Transports

Grève chez Ryanair, Easyjet, Brussels Airlines et SAS: le secteur aérien en pleine turbulence sociale

Forte demande estivale et pénurie de personnel mettent les dirigeants de compagnies aériennes en situation de faiblesse. Plusieurs syndicats de pilotes, hôtesses et stewards leur mettent la pression en multipliant les appels à la grève.

Alors que l’été s’annonçait très prometteur pour les compagnies aériennes sur le plan financier, les appels à la grève se multiplient notamment dans les compagnies low cost. Il est vrai que la situation actuelle est particulièrement propice aux mouvements sociaux dans l’aérien.

D’un côté, on constate une forte demande qui a fait s’envoler le prix des billets cet été, de l’autre des pénuries de personnel aussi bien du côté des hôtesses et des stewards que des pilotes. Voilà pourquoi les organisations syndicales sont en position de force pour négocier à la fois des augmentations et de meilleures conditions de travail.
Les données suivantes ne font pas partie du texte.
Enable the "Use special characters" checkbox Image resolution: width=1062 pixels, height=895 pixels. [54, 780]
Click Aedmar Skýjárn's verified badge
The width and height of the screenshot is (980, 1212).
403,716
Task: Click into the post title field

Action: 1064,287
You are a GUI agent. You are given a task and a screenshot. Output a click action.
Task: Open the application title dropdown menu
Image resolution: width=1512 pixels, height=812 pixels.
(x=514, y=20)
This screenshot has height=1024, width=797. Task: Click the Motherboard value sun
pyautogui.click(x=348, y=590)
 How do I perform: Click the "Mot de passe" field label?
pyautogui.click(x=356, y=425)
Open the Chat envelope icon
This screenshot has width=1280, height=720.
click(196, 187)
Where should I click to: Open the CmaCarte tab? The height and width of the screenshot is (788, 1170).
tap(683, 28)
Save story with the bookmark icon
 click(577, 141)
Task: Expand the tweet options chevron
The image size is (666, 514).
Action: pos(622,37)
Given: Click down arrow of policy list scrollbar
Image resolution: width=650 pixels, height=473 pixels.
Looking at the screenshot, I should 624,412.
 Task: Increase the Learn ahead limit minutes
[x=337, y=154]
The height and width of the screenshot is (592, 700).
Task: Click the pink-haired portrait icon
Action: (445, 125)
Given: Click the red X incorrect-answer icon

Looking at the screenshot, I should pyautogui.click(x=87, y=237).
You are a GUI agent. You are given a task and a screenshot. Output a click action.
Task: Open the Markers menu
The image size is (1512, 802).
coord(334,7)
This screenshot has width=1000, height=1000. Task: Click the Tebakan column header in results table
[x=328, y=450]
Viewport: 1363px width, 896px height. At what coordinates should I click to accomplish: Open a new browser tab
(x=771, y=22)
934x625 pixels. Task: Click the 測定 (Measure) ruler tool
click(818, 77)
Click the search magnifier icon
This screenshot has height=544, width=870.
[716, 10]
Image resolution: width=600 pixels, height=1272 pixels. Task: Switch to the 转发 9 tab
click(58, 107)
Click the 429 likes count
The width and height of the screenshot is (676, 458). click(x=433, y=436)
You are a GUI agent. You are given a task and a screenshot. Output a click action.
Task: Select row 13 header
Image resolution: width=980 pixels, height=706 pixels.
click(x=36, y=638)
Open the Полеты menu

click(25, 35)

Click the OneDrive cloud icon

Ryanair confronté à une grève européenne

Parmi les compagnies sous tension figurent sans surprise Ryanair. Régulièrement accusée de faire du dumping social, le champion du low cost fait même face à un appel à la grève européen. Les bases belges de Bruxelles et Charleroi ouvrent le bal ce vendredi de même qu’au Portugal, suivi, le lendemain par le personnel navigant français, appelé à cesser le travail pour le week-end. En Espagne, le conflit est même parti pour durer neuf jours. Avec des conséquences sur le programme de vols. En Belgique, A Charleroi 127 vols sont déjà annoncés comme annulés.

L’autre géant du low cost, Easyjet est également dans le collimateur syndical. Mais la contestation se limite pour le moment à l’Espagne. Où le personnel navigant exige des augmentations. Le salaire de base d’une hôtesse se limite à 950 euros.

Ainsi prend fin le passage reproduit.